**WHAT IS NEEDED**. Word for word, copy the records that follow.

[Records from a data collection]
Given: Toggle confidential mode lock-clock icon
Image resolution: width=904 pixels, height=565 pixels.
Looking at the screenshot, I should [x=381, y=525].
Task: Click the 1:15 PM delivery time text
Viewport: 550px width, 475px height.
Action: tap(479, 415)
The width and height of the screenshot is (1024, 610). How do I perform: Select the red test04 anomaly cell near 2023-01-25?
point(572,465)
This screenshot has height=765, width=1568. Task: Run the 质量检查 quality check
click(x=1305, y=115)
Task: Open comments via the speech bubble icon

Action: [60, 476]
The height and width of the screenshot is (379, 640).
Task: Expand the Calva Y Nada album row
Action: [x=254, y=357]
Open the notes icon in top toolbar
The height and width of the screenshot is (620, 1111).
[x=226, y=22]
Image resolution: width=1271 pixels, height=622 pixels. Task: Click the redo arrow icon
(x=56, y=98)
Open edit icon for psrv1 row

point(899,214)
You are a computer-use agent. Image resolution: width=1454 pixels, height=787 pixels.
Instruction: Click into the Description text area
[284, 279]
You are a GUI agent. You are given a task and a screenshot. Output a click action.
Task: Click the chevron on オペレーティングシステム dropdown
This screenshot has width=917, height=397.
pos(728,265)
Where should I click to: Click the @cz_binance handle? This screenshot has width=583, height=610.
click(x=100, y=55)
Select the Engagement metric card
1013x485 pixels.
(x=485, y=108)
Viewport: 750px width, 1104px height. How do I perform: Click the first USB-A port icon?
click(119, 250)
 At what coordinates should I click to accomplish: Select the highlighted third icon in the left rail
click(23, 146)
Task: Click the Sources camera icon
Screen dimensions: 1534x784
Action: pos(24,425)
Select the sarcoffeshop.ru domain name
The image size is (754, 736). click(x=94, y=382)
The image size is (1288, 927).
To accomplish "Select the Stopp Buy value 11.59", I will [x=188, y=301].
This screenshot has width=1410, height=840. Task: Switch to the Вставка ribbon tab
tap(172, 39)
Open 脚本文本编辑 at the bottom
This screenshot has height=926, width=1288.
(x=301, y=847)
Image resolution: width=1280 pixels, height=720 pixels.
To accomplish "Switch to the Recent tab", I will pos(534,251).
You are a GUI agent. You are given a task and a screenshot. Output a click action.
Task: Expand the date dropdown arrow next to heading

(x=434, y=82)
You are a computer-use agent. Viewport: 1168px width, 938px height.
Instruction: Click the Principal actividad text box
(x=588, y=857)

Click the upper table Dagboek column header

**WRITTEN ANSWER**.
Given: Toggle confidential mode lock-clock icon
Image resolution: width=904 pixels, height=565 pixels.
Looking at the screenshot, I should [x=381, y=525].
Task: Click the 1:15 PM delivery time text
Viewport: 550px width, 475px height.
Action: tap(479, 415)
The width and height of the screenshot is (1024, 610). How do I perform: Select the red test04 anomaly cell near 2023-01-25?
point(572,465)
This screenshot has height=765, width=1568. Task: Run the 质量检查 quality check
click(x=1305, y=115)
Task: Open comments via the speech bubble icon

Action: [60, 476]
The height and width of the screenshot is (379, 640).
Task: Expand the Calva Y Nada album row
Action: [x=254, y=357]
Open the notes icon in top toolbar
The height and width of the screenshot is (620, 1111).
[x=226, y=22]
Image resolution: width=1271 pixels, height=622 pixels. Task: Click the redo arrow icon
(x=56, y=98)
Open edit icon for psrv1 row

point(899,214)
You are a computer-use agent. Image resolution: width=1454 pixels, height=787 pixels.
Instruction: Click into the Description text area
[284, 279]
You are a GUI agent. You are given a task and a screenshot. Output a click action.
Task: Click the chevron on オペレーティングシステム dropdown
This screenshot has width=917, height=397.
pos(728,265)
Where should I click to: Click the @cz_binance handle? This screenshot has width=583, height=610.
click(x=100, y=55)
Select the Engagement metric card
1013x485 pixels.
(x=485, y=108)
Viewport: 750px width, 1104px height. How do I perform: Click the first USB-A port icon?
click(119, 250)
 At what coordinates should I click to accomplish: Select the highlighted third icon in the left rail
click(23, 146)
Task: Click the Sources camera icon
Screen dimensions: 1534x784
Action: pos(24,425)
Select the sarcoffeshop.ru domain name
The image size is (754, 736). click(x=94, y=382)
The image size is (1288, 927).
To accomplish "Select the Stopp Buy value 11.59", I will [x=188, y=301].
This screenshot has width=1410, height=840. Task: Switch to the Вставка ribbon tab
tap(172, 39)
Open 脚本文本编辑 at the bottom
This screenshot has height=926, width=1288.
(x=301, y=847)
Image resolution: width=1280 pixels, height=720 pixels.
To accomplish "Switch to the Recent tab", I will pos(534,251).
You are a GUI agent. You are given a task and a screenshot. Output a click action.
Task: Expand the date dropdown arrow next to heading

(x=434, y=82)
You are a computer-use agent. Viewport: 1168px width, 938px height.
Instruction: Click the Principal actividad text box
(x=588, y=857)

Click the upper table Dagboek column header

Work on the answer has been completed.